Thanks for the quick reply 
I tried disable the cache you mentioned, and the result doesn’t change.
Besides, the result doesn’t contains any cache headers:
$ curl -v http://tomcat:8080/examples/jsp/jsp2/simpletag/book.jsp
- Trying 192.168.101.11…
- TCP_NODELAY set
- Connected to tomcat (192.168.101.11) port 8080 (#0)
GET /examples/jsp/jsp2/simpletag/book.jsp HTTP/1.1
Host: tomcat:8080
User-Agent: curl/7.58.0
Accept: /
< HTTP/1.1 200
< Set-Cookie: JSESSIONID=0DD629B87A653D199001AB47C1FF1298; Path=/examples; HttpOnly
< Content-Type: text/html;charset=ISO-8859-1
< Content-Length: 951
< Date: Fri, 10 Apr 2020 06:52:51 GMT
<
About the different settings of 3 tools issue you mentioned, em…, since they are different tools, so only I can do is to make them as same as possible.
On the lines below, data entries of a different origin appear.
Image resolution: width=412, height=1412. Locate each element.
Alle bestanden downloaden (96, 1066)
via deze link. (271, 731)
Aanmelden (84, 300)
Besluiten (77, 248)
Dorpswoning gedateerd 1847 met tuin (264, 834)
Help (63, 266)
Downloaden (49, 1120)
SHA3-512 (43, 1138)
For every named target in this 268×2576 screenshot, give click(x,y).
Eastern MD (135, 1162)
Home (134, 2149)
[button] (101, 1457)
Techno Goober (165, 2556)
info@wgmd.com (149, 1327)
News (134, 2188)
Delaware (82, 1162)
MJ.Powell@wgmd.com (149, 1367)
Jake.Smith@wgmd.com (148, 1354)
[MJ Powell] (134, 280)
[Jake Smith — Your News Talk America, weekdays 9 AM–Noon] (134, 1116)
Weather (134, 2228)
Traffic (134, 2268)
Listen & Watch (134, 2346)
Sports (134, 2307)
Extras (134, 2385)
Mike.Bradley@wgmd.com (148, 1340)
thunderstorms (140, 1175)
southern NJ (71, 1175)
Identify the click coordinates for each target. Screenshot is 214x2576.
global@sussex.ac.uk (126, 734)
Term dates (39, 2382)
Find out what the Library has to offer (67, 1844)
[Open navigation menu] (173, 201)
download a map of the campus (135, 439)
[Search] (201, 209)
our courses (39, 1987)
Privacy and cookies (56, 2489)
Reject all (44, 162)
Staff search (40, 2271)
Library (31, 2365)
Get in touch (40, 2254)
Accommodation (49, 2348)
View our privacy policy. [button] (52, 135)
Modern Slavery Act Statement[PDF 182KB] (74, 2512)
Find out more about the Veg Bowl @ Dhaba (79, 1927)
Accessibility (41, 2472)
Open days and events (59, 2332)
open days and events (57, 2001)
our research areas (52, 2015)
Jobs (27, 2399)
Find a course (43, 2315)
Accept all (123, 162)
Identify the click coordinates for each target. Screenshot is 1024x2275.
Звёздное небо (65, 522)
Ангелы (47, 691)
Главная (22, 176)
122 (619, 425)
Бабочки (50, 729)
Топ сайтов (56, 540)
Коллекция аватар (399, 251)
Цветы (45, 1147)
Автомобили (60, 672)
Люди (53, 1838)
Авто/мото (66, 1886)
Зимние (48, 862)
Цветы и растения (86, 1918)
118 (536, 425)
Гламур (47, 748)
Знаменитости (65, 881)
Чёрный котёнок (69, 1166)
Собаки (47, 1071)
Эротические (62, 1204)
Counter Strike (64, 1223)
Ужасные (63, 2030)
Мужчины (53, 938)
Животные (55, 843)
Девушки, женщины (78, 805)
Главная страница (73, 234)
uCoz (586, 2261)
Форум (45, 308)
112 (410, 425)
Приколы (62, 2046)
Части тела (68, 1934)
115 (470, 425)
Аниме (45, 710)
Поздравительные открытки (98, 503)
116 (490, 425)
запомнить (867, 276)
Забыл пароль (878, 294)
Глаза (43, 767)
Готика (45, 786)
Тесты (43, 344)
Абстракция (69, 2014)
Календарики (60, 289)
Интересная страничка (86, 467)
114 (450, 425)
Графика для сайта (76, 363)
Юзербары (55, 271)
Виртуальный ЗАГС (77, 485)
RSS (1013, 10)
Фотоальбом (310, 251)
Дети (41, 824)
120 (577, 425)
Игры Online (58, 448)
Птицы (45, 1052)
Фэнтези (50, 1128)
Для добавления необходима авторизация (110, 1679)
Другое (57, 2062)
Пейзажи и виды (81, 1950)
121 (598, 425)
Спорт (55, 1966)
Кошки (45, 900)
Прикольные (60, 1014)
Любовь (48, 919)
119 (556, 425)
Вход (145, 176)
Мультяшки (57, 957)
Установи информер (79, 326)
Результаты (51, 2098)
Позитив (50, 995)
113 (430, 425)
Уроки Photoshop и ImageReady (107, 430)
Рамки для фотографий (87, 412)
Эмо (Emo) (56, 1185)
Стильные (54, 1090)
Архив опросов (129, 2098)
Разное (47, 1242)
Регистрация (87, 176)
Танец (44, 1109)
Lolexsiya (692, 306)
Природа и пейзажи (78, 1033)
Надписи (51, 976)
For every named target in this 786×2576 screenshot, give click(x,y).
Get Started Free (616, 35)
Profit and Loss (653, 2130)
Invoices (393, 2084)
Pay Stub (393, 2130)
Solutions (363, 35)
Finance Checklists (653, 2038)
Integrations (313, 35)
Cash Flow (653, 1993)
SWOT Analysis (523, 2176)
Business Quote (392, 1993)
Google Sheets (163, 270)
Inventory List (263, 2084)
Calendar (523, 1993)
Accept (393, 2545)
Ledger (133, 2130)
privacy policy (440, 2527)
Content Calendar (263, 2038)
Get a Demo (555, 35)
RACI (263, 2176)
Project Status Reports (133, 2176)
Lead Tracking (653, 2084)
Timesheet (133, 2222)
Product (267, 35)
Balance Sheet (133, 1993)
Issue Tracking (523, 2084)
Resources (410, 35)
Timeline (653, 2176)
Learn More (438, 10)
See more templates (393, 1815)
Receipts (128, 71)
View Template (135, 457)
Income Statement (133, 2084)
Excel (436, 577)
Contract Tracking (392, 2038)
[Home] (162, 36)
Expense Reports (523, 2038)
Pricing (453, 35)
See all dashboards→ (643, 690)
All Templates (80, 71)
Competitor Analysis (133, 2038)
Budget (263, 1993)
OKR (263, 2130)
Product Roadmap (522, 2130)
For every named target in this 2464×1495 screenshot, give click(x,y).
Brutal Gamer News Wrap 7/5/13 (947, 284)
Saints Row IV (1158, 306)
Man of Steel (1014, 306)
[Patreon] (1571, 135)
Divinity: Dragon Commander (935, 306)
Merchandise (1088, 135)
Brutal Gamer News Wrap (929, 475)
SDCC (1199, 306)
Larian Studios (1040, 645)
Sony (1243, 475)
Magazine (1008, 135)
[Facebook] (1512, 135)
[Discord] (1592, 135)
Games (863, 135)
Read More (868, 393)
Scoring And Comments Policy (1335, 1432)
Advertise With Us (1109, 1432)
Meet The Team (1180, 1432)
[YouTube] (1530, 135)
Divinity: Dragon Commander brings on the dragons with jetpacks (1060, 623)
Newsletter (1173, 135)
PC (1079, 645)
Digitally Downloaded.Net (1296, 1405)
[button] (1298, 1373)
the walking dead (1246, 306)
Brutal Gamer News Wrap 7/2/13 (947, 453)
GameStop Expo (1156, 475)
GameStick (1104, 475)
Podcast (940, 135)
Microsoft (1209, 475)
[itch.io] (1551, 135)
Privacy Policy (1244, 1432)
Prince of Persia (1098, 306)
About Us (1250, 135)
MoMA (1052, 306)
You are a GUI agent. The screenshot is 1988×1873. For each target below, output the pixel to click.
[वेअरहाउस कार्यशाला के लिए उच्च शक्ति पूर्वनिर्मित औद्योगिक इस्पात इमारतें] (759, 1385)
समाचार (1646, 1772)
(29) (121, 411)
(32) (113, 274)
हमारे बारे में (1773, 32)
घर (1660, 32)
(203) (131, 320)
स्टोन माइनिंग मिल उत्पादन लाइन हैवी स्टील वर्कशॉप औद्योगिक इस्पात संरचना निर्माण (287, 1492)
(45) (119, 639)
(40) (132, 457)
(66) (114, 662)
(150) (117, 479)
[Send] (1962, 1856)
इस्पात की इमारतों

Gatling max vusers is 2250 (below is gatling outpu):
[--------------------------------------------------------------------------] 0%
waiting: 0 / active: 2250 / done: 0
Gatling vuser rampup config:
object BenchmarkConfig {
val rampFrom = 50;
val rampTo = 100;
val rampDuring = 30;
val totalDuring = 120;
val uri = “/examples/jsp/jsp2/simpletag/book.jsp”;
}
setUp(
scnTomcat.inject(
rampUsersPerSec(BenchmarkConfig.rampFrom) to BenchmarkConfig.rampTo during (BenchmarkConfig.rampDuring seconds),
).protocols(tomcatConf),
)
The Jmeter script number of threads is also 2250, and ramp-up period 15 seconds.
Since wrk2 doesn’t support ramp up, I can only set connection to 2250.
As you can see, settings of 3 tools are quite similar, it doesn’t make sense to get so different result: jmeter and wrk2 got only 1/3 throughput of gatling.